Graduation Year

2009

Document Type

Thesis

Degree

M.Arch.

Degree Granting Department

Architecture and Community Design

Major Professor

Michael Halflants, M. Arch

Keywords

Puerto Rico, San Juan, Colonization, Domination, Fusion

Abstract

As an important part of our lives, stories help us to form both our personal identities and the identities of the social groups that make up our society. They facilitate us to be in contact with our beliefs, our feelings, our knowledge, our perception, and what is significant to us. Similarly, we understand those very things from the stories of others. These stories are obtained through different ways: family, friends, literature, poetry, religion, teachers, movies, art, and so on. Through these, our culture is born and sustained. There is no doubt that architecture is an important defining element of our culture. For that reason, we must decisively evaluate its essential role in the communication of these stories.

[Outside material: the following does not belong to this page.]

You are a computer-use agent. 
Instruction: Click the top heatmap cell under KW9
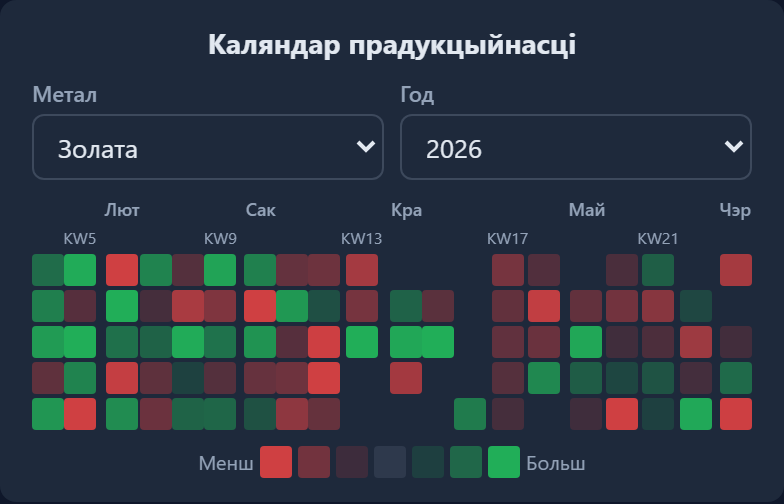click(x=220, y=270)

Being more than just the planning, design and construction of a building, the architecture design process involves the manipulation of mass, space, volume, texture, light, shadow, materials, program, and other elements in order to achieve an end which is aesthetic as well as functional, and if taken further architecture can be experienced through the senses. When thinking about what architecture involves, I have to ask myself a question, can architecture take a more dynamic role in the transmission of our culture; generally, symbolically, and more particularly, by encouraging and reinforcing the dissemination of stories? In our modern-day western built-environment, museums have taken a most active role programmatically in the transmission of our culture and stories. My thesis will focus on this building type. During the last 30 years, museums have experienced a change from presenting real things to the creation of experiences.

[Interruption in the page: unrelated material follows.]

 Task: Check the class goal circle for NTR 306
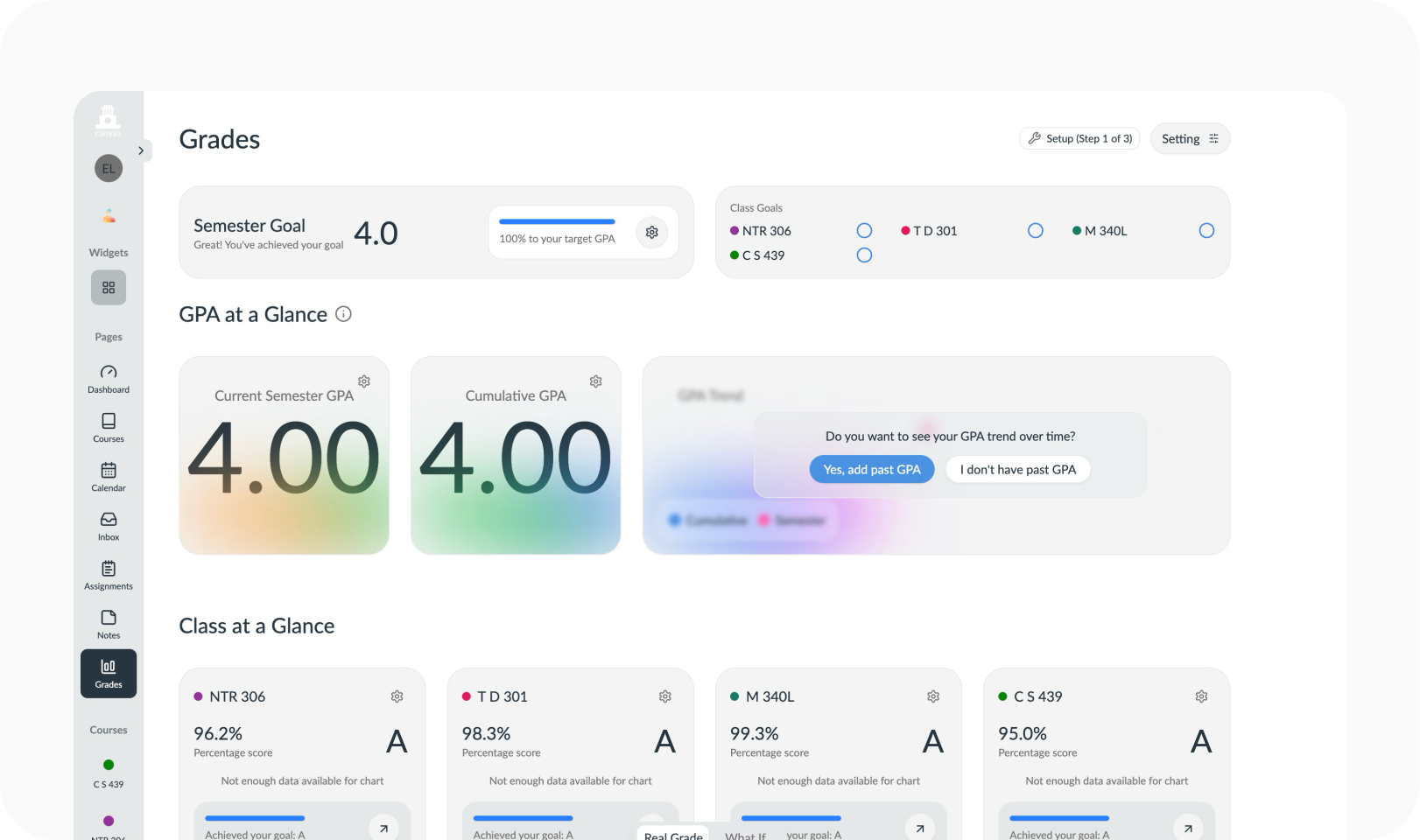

In essence, exhibitions have transitioned from object-oriented to story-centered. How can architecture better provide this recently modified museum experience? Furthermore, what can architecture do to push this focus even further so that people are better able to absorb these stories and experiences? Before attempting to answer these questions however, I must explain how my thesis question will be explored in actual terms. Consequently, I will investigate how the architecture of a museum can further activate, reinforce, and promote a set of stories important to our culture and country as a whole. My thesis project will be a museum that portrays the sequence of events and cultural history of Puerto Rico. With this in mind, I would like to explore an effective method to convey and inform people about who we are and where we come from.

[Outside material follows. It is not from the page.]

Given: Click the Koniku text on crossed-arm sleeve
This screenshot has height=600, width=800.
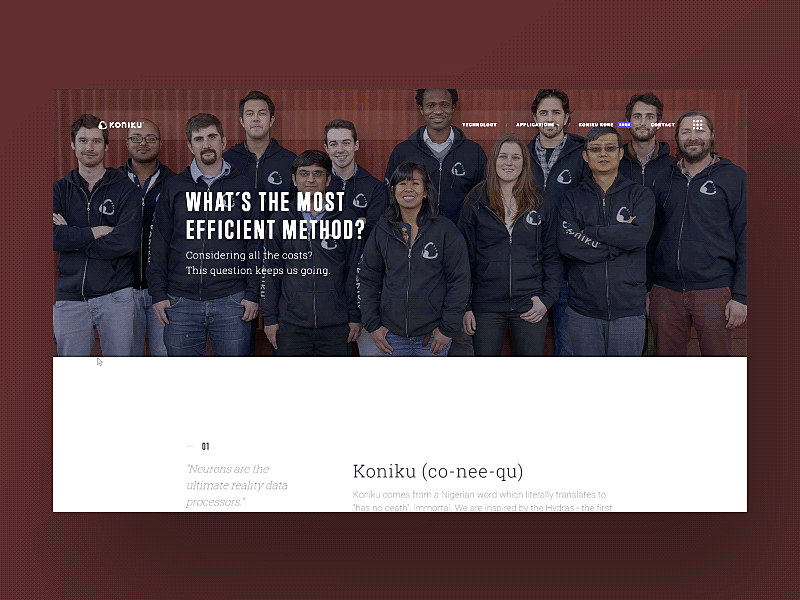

All the elements that had contributed to its creation give this culture the distinctive attributes to set it as the perfect model to use architecture as the tool that will disseminate our cultural history. Given the fact that it is very compelling for people to learn through visualization, the creation of a museum that reflects the Puerto Rican culture would be an outstanding tool to educate people. However, instead of designing a museum that merely houses artifacts, I want to create a museum that tells a story about about Puerto Rico's past and present.